DESCRIPTION OF THE TASK →
Copy out the lines of the records from the line containing "Given: Delete the action using trash icon" through the line containing "Action: tap(446, 112)", both included, and nothing else.

Rows on where targets appear
+ + + + +

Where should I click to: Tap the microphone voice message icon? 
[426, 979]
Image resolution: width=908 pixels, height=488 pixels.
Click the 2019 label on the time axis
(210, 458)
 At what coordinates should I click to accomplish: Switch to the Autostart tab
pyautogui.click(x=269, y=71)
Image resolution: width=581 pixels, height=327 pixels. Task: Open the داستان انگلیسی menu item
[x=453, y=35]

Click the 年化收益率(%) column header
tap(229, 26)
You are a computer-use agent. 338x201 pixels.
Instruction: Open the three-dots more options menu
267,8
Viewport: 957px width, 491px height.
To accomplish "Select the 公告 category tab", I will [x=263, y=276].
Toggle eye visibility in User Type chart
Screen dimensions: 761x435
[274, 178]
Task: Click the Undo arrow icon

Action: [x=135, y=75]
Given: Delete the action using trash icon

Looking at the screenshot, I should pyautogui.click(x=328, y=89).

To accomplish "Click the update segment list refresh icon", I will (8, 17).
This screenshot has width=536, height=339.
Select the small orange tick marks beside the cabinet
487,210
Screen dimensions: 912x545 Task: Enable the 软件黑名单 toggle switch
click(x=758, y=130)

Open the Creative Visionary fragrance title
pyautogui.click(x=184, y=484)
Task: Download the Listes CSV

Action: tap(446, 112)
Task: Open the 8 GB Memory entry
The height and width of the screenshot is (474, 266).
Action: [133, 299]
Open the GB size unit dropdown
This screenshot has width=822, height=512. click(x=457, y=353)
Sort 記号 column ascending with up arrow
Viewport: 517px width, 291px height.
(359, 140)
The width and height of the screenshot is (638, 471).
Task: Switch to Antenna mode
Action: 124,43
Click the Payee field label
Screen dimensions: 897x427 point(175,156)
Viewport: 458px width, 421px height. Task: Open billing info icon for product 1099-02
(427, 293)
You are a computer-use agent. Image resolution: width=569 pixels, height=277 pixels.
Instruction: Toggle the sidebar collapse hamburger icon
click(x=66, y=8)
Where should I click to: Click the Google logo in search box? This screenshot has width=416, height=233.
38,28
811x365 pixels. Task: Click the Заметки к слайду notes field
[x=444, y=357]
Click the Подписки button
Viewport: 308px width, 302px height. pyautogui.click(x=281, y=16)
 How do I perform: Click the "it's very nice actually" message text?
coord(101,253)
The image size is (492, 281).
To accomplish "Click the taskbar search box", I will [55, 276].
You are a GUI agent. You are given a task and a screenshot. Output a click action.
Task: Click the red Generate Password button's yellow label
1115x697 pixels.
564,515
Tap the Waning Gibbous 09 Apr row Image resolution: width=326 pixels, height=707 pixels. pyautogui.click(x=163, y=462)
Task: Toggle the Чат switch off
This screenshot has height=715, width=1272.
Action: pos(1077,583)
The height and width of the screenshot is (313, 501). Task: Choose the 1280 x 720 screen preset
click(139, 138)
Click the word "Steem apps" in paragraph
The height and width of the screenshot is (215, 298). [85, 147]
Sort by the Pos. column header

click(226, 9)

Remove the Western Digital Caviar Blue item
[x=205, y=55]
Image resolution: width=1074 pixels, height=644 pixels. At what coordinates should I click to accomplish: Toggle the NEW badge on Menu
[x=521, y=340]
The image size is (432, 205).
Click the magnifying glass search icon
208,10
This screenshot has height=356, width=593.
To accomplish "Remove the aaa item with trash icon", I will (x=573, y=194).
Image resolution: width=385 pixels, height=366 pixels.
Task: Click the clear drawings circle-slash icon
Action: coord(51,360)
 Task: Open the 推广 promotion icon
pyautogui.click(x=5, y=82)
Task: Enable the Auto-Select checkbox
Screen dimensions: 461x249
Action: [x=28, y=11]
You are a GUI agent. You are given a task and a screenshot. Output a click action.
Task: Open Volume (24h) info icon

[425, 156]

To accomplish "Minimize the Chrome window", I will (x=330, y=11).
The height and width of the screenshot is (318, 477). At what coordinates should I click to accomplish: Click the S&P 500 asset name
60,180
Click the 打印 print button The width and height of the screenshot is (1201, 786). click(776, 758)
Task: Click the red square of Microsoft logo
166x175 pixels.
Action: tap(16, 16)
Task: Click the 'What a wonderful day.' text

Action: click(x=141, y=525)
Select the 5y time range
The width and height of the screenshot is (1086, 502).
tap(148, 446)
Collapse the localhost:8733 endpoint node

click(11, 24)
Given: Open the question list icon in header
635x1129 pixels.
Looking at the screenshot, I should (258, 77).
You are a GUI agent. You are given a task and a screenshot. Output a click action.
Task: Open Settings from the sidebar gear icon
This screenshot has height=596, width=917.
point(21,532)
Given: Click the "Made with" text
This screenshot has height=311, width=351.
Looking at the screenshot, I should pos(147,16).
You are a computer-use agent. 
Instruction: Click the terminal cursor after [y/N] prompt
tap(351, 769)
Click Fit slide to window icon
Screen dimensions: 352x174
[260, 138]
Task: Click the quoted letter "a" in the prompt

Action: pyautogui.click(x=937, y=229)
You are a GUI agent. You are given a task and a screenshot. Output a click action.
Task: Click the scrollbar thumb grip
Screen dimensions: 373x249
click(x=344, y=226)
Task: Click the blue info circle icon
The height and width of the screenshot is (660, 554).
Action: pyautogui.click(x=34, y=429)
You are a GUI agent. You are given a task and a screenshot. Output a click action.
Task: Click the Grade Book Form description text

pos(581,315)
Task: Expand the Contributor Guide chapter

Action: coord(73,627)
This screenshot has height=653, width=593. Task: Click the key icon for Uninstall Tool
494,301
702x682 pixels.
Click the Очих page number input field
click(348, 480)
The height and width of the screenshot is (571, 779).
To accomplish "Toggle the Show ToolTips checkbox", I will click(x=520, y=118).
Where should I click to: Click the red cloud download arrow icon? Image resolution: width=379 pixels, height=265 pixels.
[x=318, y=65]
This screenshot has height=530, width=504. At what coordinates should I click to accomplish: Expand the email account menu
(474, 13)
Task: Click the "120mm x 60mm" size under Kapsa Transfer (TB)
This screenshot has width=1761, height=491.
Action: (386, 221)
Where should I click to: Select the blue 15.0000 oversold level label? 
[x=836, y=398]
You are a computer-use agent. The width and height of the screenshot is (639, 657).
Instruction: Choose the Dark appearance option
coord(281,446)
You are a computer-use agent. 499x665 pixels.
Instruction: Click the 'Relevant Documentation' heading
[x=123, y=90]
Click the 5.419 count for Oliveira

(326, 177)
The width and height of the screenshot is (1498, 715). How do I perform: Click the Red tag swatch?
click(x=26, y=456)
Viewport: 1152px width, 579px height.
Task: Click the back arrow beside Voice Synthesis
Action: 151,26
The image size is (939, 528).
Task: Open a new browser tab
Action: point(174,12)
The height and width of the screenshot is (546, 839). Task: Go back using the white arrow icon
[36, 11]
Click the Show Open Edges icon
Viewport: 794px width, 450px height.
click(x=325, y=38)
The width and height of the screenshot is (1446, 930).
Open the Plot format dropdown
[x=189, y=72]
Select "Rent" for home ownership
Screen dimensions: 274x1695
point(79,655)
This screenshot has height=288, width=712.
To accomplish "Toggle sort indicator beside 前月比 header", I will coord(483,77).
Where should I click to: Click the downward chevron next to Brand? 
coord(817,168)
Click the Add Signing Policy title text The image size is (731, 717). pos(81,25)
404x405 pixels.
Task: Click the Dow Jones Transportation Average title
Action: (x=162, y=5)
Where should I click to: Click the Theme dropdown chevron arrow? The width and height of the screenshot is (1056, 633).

+ + + + +

SOLUTION FOR THIS EXERCISE →
Given: Delete the action using trash icon

Looking at the screenshot, I should pyautogui.click(x=328, y=89).

To accomplish "Click the update segment list refresh icon", I will (8, 17).
This screenshot has width=536, height=339.
Select the small orange tick marks beside the cabinet
487,210
Screen dimensions: 912x545 Task: Enable the 软件黑名单 toggle switch
click(x=758, y=130)

Open the Creative Visionary fragrance title
pyautogui.click(x=184, y=484)
Task: Download the Listes CSV

Action: tap(446, 112)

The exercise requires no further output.